* Exercise objective: With the first line below as the start and the line containing "Task: Increase the start speed value of 20" as the end, copy every line between them exactly, ends included.

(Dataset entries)

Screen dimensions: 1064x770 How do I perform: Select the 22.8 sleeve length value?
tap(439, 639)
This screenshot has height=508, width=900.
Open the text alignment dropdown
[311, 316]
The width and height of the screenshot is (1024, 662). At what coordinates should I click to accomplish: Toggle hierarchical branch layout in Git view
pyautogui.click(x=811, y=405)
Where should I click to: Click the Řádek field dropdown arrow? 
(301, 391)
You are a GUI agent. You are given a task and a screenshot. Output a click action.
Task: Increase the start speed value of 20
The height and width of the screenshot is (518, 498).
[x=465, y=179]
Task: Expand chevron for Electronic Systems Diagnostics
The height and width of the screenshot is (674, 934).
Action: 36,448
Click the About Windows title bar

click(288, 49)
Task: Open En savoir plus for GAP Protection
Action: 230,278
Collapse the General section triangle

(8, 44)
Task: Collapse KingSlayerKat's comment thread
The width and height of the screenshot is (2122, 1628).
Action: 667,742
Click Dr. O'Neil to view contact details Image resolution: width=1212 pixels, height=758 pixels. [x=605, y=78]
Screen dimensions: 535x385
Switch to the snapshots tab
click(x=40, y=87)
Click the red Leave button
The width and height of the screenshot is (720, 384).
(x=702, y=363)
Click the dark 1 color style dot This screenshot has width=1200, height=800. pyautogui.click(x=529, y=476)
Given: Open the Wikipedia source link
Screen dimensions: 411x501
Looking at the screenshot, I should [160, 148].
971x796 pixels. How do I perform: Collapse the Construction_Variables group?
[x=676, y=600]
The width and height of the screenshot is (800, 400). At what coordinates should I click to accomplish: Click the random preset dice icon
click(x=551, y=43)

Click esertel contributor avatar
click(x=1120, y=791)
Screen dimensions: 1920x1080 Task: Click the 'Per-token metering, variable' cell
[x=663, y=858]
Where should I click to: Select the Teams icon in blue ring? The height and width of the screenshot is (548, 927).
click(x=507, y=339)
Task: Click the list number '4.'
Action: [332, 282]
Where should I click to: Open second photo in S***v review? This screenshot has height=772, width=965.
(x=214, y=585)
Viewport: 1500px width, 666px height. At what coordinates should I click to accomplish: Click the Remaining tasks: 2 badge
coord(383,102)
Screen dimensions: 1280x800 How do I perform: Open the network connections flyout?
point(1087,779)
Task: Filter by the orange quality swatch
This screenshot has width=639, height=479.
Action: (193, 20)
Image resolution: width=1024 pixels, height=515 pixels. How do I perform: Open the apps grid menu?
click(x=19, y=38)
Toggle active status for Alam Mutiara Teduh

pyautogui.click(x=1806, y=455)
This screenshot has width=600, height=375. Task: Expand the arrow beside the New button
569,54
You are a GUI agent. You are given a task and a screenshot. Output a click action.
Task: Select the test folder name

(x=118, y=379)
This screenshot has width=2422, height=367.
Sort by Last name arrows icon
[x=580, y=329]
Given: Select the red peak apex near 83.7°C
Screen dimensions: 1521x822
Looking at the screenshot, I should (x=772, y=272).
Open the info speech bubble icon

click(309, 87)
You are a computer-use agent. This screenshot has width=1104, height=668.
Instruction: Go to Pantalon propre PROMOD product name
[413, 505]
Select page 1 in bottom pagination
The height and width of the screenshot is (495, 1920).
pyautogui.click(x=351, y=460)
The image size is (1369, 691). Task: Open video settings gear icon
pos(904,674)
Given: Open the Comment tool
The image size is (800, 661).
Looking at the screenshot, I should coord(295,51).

* Answer:
Screen dimensions: 1064x770 How do I perform: Select the 22.8 sleeve length value?
tap(439, 639)
This screenshot has height=508, width=900.
Open the text alignment dropdown
[311, 316]
The width and height of the screenshot is (1024, 662). At what coordinates should I click to accomplish: Toggle hierarchical branch layout in Git view
pyautogui.click(x=811, y=405)
Where should I click to: Click the Řádek field dropdown arrow? 
(301, 391)
You are a GUI agent. You are given a task and a screenshot. Output a click action.
Task: Increase the start speed value of 20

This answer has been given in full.